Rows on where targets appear
(begin)
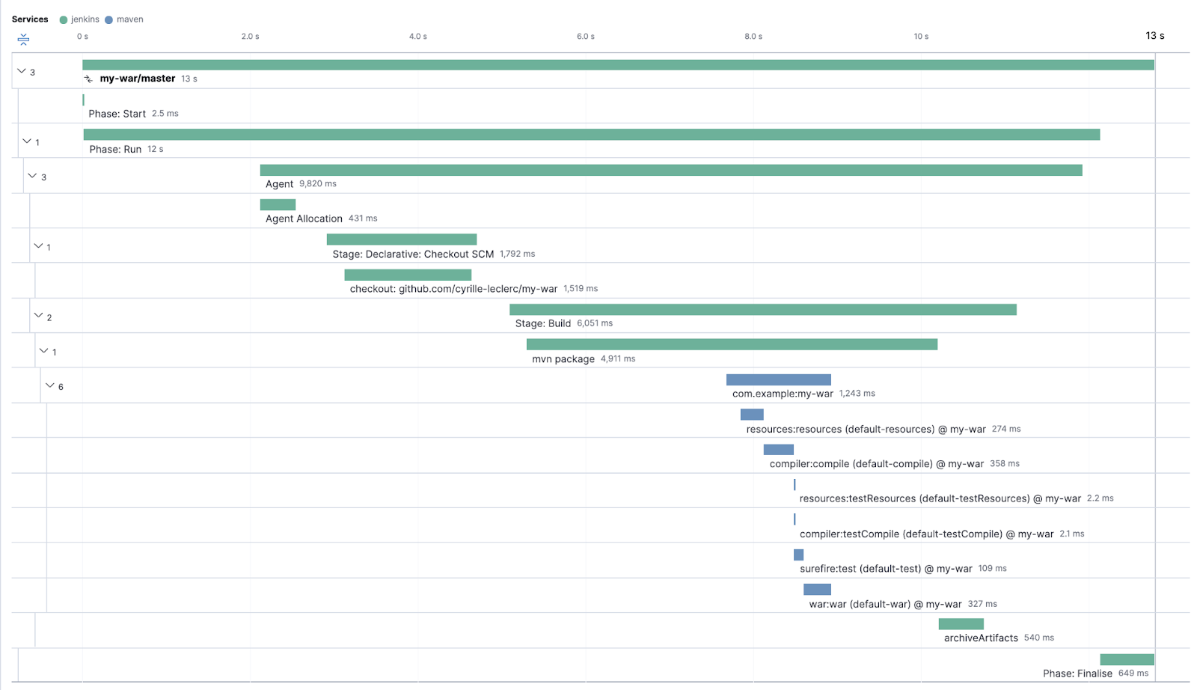Click the mvn package span bar
The height and width of the screenshot is (690, 1197).
[731, 344]
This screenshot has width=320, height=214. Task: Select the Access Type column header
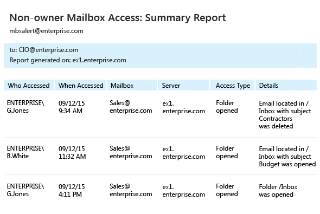click(x=233, y=85)
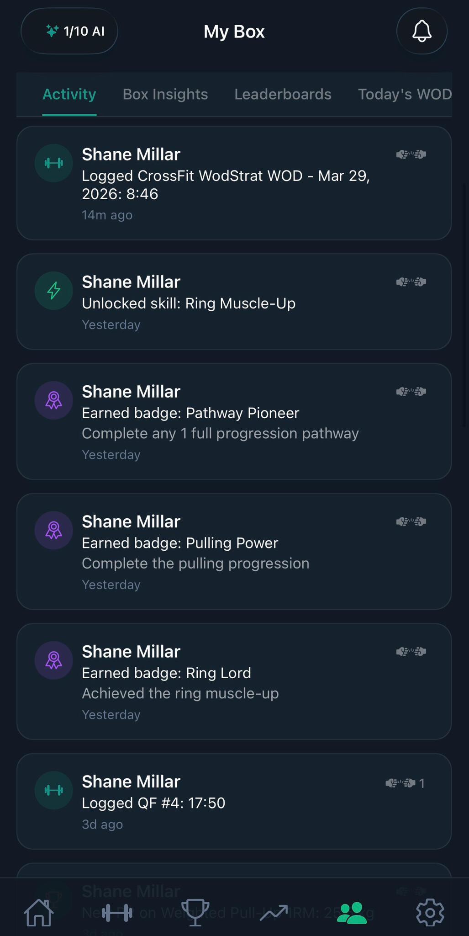Give fist bump to Pathway Pioneer badge
This screenshot has width=469, height=936.
pos(411,392)
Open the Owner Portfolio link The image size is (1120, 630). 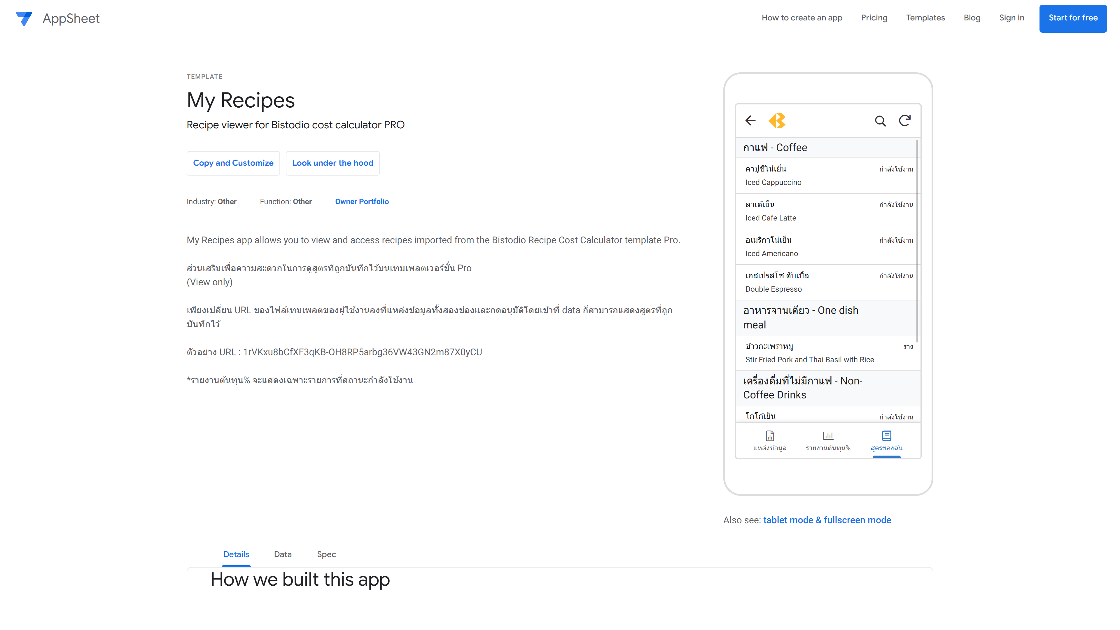coord(362,202)
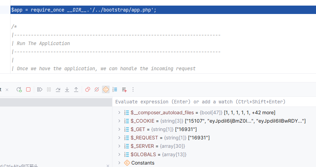Stop the debug session
This screenshot has width=316, height=167.
28,90
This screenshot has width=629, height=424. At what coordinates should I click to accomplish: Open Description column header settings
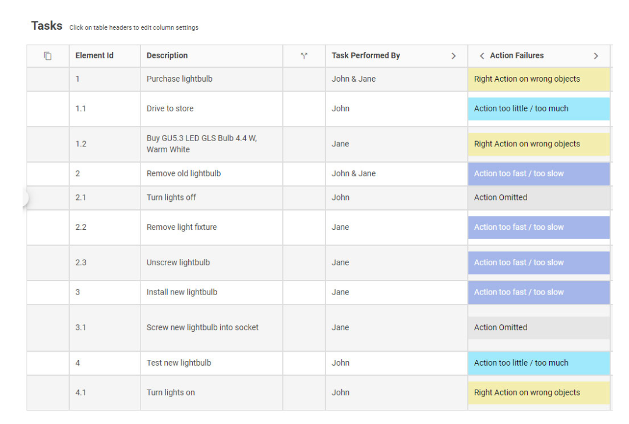coord(167,56)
(end)
◆ EXERCISE DETAILS:
Retype the stretch from the line containing "This screenshot has width=629, height=424." through the end of the lines above, and leave out the pictures.

◆ FINAL ANSWER:
This screenshot has width=629, height=424. At what coordinates should I click to accomplish: Open Description column header settings
coord(167,56)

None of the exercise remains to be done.